12-01-2016
Yeni yıl, yeni umutlar
Yeni bir yıla adım attığımız şu günlerde hepimizin beklentisi umutlarımızın gerçekşebileceği bir yıl olması kuşkusuz! Ancak, özellikle gençlerimizin beklentilerinin gerçekleşebilmesi, onların mutlu olabilmeleri, toplumumuz için son derece önemli. Zira, umutları tükenmiş, gelecek kaygısı yaşayan gençlerin bulunduğu bir toplum, verimsiz ve güçsüz bir toplumdur, şüphesiz! Fakat ne acı ki, her gün biraz daha büyüyen eğitim sorunlarımız karşısında, umutsuz bir gençlik de büyümekte.
Azınlığımız çocukları için daha anaokulundan itibaren, gerginve kaygı dolu bir eğitim hayatı başlamakta, ne yazık ki! Çocuk, anaokulunda anlayamadığı bir dille karşılaşarak, kendini ifade etmekte zorluk çekmekte. Anadilini kullanamamak çocuk için ilk handikapı oluşturmakta. Oysa çift dilli anaokulunun olması bu duruma çözüm olurdu elbette ki!
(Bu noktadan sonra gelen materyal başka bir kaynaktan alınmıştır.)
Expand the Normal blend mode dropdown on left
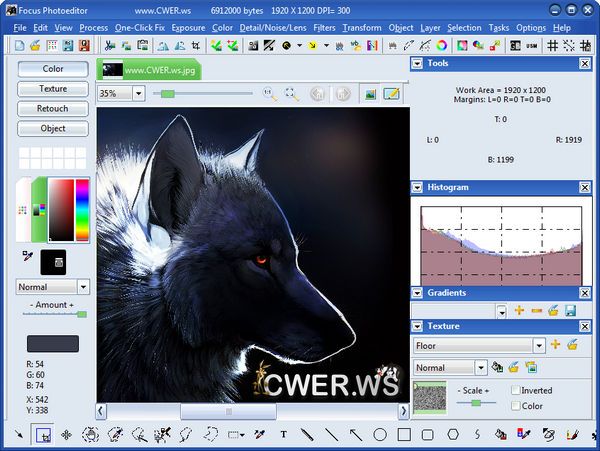Image resolution: width=600 pixels, height=451 pixels. click(83, 286)
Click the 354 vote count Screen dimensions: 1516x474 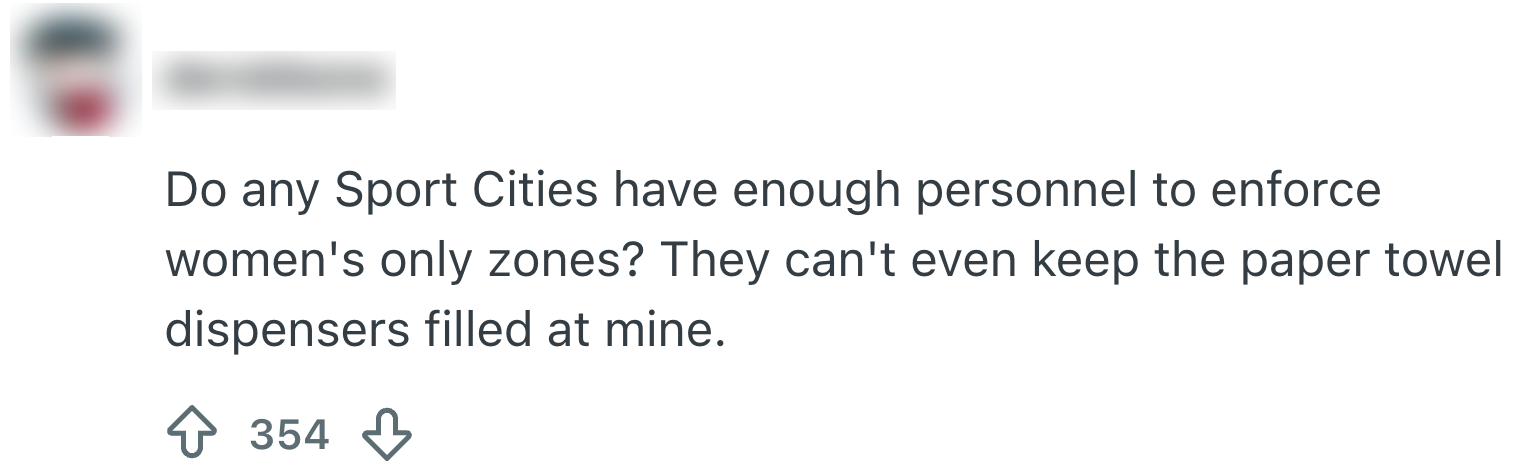coord(289,435)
Bunun devamında ilkokulda da bu kaygı hali gerek kitapların eksikliği ve varolan kitapların eskiliği, gerekse öğretmen eksiklikleri sonucu devam etmekte. Çocuklarla birlikte ailelerin de kaygıları yoğunlaşarak sürmekte. Sorunlu eğitim şartları çocukların ruh halini de olumsuz etkilemekte. Çocuğun okulun kapatılması, yeni bir okul arayışına girilmesi, yeni arkadaşlar edinmeye çalışması şeklindeki sorunlar çocukta ilk ruhsal çatışmaları da beraberinde getirmekte.
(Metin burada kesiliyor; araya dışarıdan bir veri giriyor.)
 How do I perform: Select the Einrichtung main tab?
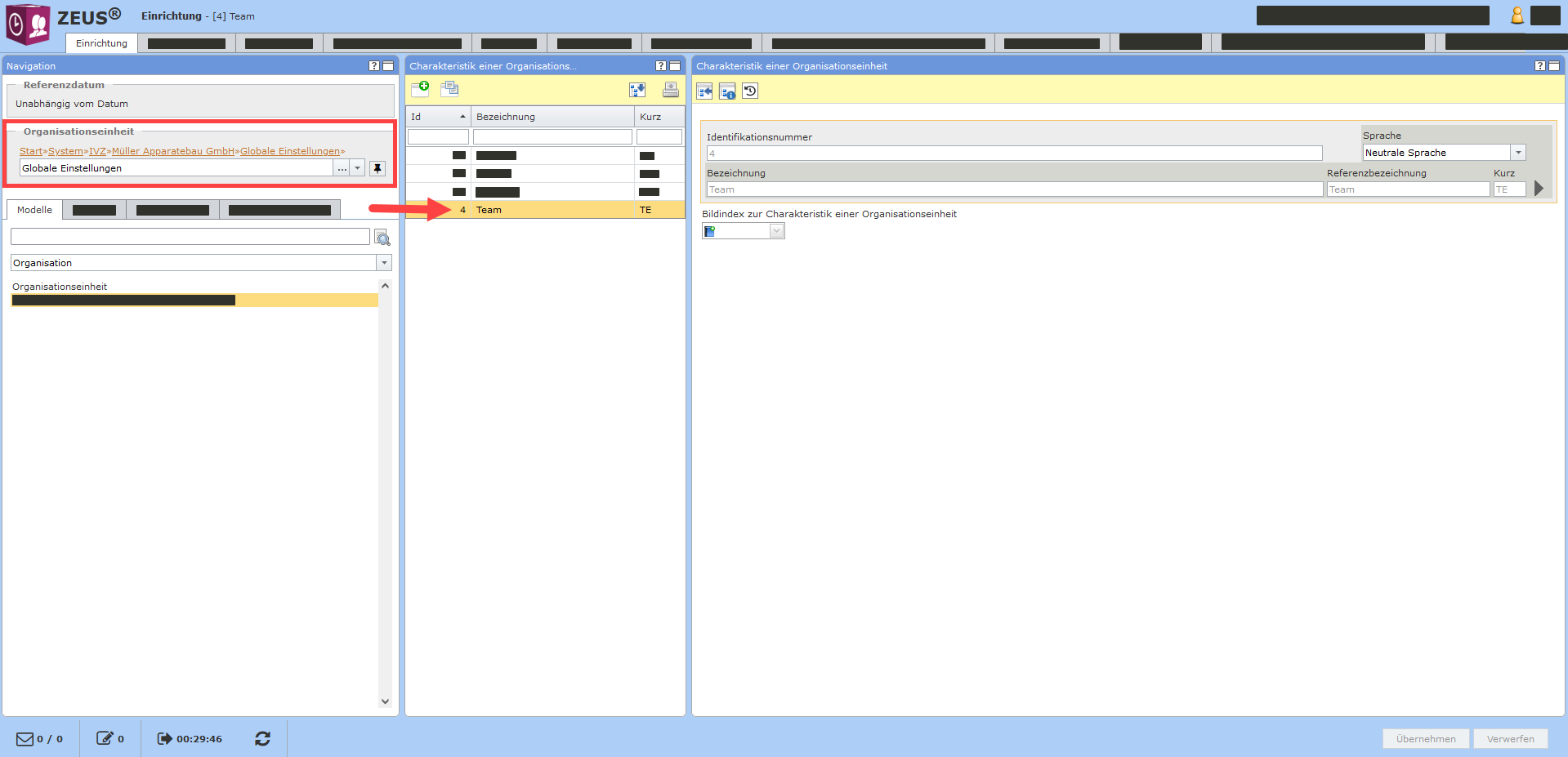(101, 43)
Lise yıllarından itibaren başlayan üniversiteye girebilme hedefi de beraberinde bir çok kaygı ve sıkıntıyı getirmekte. Ne yazık ki okullarımızda çocuklarımıza yol gösterebilecek rehberlik derslerinin ya da rehberlik merkezlerinin bulunmaması büyük bir eksiklik! Bunun sonucunda da çocuklar ve aileler kararsızlıklar yaşayarak, ya bir arkadaş örnek alınarak ya da ailenin isteği doğrultusunda çocuğun ilgi ve yetenekleri dışında bir okulda çocuk öğrenim görmeye başlıyor. Ancak tatmin olamayan genç çoğu zaman okulundan soğuyabiliyor ve eğitimini de yarım bırakmak zorunda kalıyor.
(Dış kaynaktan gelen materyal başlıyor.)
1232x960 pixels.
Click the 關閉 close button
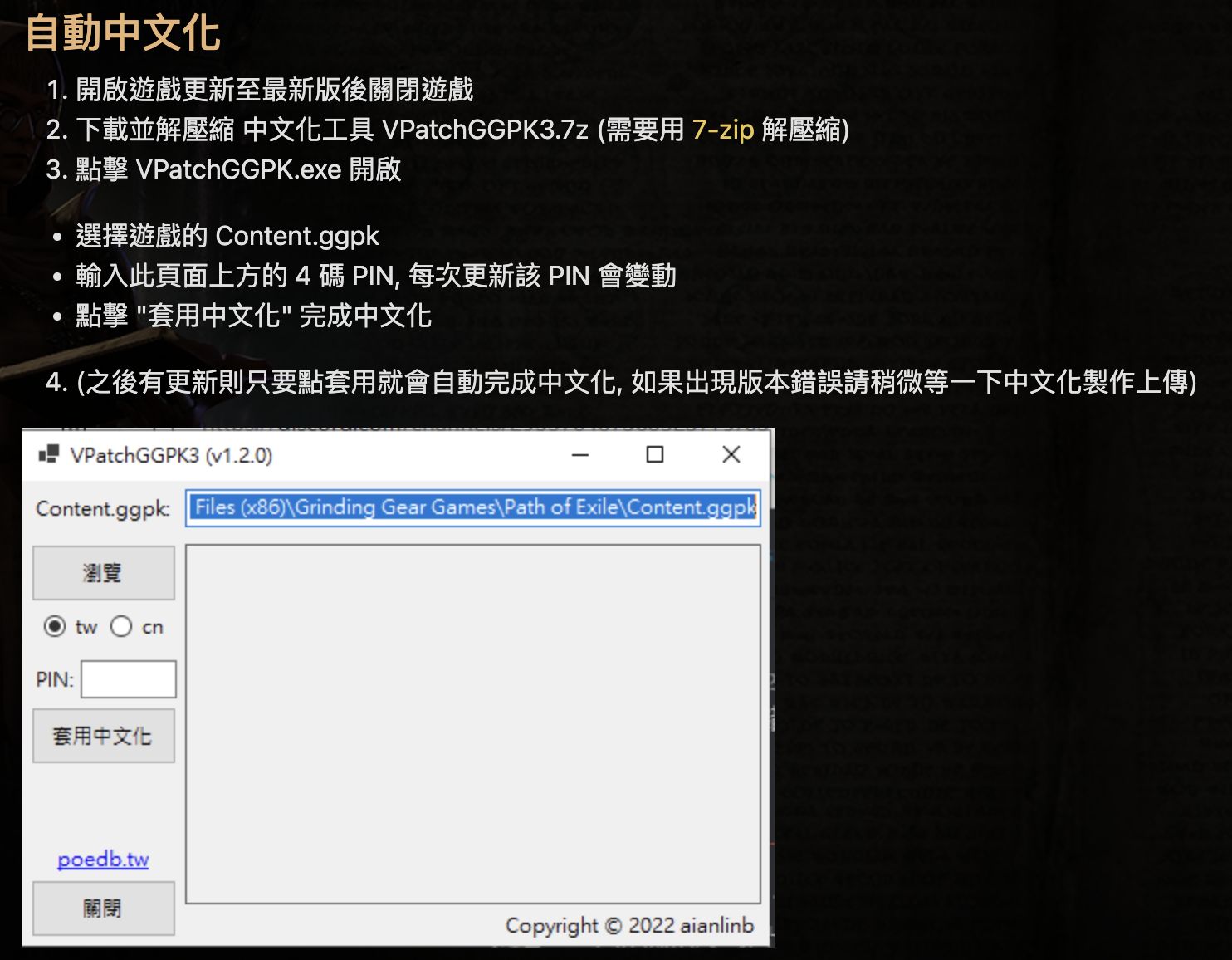102,907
Bu tür durumlarla karşılaşmamak için ailelerin öncelikle çocuklarının özelliklerini ve yeteneklerini iyi tanıyarak onları yönlendirmeleri çok önemli. Bunun için de anne-baba, çocuk ve öğretmen her zaman diyalog içinde olmalı ve seçilecek mesleğe ve dolayısıyla da okula birlikte karar verebilmelidir. Çocuğa yardımcı olabilmek için onun zeka kapasitesi de gözönünde bulundurulmalıdır. Onun sevmediği ya da gücünün dışında bir okula yönlendirmek, son derece yanlıştır. Hiç kimse, sevmediği ya da beceremeyeceği bir işi yapmak istemez. Bu zorunluluk da kişinin başarısız ve mutsuz olmasına neden olabilir. Ayrıca çocuğun geleceği ile ilgili kaygıları da aile kendisine yansıtmamalıdır. Bu onun daha çok huzursuz olmasına yol açar. Çocuğun aldığı kararları aile onunla birlikte değerlendirerek kendisine destek olmalıdır.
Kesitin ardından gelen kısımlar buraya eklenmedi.